# Directive
Could you arrange the lines of the entries below as a JSON list of strings, one string per line with blank lines left out, covering only the stretch from the line containing "This screenshot has width=924, height=800." through the line containing "Image resolution: width=1248", both ends included?

# Stored data entries
'''

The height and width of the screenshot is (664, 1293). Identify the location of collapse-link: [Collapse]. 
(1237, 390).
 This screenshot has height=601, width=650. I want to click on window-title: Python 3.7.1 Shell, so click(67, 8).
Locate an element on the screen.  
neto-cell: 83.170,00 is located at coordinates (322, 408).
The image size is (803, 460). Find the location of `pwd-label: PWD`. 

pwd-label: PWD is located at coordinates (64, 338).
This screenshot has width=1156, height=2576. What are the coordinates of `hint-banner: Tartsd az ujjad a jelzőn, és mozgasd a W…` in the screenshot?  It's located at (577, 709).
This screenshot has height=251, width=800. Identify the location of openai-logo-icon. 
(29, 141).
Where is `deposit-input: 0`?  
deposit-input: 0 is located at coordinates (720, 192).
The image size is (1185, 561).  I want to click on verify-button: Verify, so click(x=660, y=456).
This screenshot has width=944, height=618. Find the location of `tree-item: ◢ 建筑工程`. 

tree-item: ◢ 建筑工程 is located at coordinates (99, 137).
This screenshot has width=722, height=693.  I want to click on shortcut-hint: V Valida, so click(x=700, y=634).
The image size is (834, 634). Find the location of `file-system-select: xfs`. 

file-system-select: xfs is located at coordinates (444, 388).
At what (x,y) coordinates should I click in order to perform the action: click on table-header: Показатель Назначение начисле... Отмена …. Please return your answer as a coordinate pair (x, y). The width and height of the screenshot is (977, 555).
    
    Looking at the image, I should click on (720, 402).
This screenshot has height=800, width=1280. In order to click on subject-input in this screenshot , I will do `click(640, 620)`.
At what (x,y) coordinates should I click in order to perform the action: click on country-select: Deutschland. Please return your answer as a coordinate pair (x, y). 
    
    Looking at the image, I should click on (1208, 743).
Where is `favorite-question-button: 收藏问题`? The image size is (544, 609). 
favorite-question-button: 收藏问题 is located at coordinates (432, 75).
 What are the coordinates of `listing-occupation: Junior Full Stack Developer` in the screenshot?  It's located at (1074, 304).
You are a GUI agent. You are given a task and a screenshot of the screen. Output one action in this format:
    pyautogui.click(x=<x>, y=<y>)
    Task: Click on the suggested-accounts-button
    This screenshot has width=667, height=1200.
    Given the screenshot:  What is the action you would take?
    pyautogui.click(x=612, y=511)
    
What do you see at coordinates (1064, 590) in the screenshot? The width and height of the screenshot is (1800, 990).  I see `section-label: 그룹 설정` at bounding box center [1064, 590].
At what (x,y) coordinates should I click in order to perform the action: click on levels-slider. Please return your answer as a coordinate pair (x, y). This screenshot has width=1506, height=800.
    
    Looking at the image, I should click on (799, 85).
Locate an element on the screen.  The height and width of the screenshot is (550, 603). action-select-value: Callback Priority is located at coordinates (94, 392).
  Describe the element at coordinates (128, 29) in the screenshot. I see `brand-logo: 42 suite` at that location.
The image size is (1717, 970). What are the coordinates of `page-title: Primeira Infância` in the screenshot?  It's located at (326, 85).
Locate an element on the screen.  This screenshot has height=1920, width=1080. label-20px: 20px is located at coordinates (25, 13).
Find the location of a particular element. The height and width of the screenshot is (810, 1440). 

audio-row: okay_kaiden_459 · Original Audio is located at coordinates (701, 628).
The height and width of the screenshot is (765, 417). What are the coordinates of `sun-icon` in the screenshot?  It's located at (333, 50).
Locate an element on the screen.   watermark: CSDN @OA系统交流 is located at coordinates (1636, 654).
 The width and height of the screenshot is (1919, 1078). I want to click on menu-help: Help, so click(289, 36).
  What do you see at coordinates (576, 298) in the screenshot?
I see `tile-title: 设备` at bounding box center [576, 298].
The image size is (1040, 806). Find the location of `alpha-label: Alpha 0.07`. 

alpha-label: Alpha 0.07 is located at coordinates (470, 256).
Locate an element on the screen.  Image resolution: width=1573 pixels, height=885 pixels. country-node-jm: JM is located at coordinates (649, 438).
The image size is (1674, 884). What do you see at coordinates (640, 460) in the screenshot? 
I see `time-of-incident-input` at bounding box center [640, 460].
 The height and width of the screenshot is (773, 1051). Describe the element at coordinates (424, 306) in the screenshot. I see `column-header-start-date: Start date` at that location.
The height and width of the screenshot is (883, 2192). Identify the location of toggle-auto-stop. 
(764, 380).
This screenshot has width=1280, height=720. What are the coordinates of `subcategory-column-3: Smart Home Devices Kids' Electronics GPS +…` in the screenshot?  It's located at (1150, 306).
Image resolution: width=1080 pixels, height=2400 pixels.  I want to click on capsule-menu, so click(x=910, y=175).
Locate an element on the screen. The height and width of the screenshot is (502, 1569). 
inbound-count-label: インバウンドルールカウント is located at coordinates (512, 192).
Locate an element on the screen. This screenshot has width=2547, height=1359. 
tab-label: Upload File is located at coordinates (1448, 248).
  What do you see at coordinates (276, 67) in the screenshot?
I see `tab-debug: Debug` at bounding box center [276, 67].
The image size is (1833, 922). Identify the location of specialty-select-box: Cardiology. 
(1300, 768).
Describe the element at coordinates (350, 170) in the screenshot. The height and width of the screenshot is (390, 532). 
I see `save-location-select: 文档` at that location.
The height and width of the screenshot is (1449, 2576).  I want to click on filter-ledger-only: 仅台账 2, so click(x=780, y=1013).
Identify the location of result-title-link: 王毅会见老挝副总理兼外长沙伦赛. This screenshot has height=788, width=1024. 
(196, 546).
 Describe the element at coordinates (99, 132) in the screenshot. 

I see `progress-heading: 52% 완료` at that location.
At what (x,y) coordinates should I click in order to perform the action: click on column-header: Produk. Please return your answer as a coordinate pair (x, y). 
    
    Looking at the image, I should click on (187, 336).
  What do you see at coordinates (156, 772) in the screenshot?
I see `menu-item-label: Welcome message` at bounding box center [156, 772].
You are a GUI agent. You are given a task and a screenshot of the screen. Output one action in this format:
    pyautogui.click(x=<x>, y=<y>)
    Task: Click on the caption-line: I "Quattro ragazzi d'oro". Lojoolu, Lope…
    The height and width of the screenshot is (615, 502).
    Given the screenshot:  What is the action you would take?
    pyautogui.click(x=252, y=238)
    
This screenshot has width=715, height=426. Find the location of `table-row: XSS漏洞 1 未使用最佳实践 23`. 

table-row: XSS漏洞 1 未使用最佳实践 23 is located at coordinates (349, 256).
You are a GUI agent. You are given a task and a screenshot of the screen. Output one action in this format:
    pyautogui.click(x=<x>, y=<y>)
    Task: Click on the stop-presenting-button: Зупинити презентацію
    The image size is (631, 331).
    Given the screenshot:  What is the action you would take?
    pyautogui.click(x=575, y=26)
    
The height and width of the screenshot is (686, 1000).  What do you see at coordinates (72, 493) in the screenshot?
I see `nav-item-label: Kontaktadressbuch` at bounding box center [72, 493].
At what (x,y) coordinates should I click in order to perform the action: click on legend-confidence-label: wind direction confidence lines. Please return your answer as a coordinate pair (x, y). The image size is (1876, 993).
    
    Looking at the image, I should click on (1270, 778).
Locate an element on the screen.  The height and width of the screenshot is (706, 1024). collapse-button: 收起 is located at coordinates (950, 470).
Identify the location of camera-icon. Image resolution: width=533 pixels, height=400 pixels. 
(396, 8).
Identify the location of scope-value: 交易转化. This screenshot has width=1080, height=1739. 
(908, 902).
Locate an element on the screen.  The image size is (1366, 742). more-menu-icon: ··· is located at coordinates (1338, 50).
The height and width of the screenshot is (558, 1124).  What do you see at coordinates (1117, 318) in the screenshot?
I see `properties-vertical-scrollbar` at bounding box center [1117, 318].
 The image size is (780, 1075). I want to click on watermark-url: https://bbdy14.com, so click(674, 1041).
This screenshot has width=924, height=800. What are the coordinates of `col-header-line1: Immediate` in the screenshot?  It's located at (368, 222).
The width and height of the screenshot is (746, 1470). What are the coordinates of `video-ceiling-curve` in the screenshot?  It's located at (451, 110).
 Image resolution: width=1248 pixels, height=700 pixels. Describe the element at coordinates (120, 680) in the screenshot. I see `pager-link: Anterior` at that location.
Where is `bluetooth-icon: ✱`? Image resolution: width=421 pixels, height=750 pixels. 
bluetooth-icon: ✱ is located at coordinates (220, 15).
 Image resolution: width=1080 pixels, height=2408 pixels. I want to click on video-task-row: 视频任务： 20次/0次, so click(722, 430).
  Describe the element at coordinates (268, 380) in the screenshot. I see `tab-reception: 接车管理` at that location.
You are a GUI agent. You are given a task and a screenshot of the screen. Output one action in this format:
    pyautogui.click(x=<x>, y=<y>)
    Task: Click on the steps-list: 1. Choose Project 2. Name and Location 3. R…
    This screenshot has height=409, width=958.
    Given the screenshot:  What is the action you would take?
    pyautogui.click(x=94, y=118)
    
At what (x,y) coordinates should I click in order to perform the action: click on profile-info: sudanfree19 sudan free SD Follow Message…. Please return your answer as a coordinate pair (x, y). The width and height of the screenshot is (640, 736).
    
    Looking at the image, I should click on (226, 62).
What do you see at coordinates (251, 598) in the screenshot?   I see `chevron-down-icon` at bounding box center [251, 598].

'''

# Expected answer
[
  "This screenshot has width=924, height=800. What are the coordinates of `col-header-line1: Immediate` in the screenshot?  It's located at (368, 222).",
  "The width and height of the screenshot is (746, 1470). What are the coordinates of `video-ceiling-curve` in the screenshot?  It's located at (451, 110).",
  " Image resolution: width=1248 pixels, height=700 pixels. Describe the element at coordinates (120, 680) in the screenshot. I see `pager-link: Anterior` at that location."
]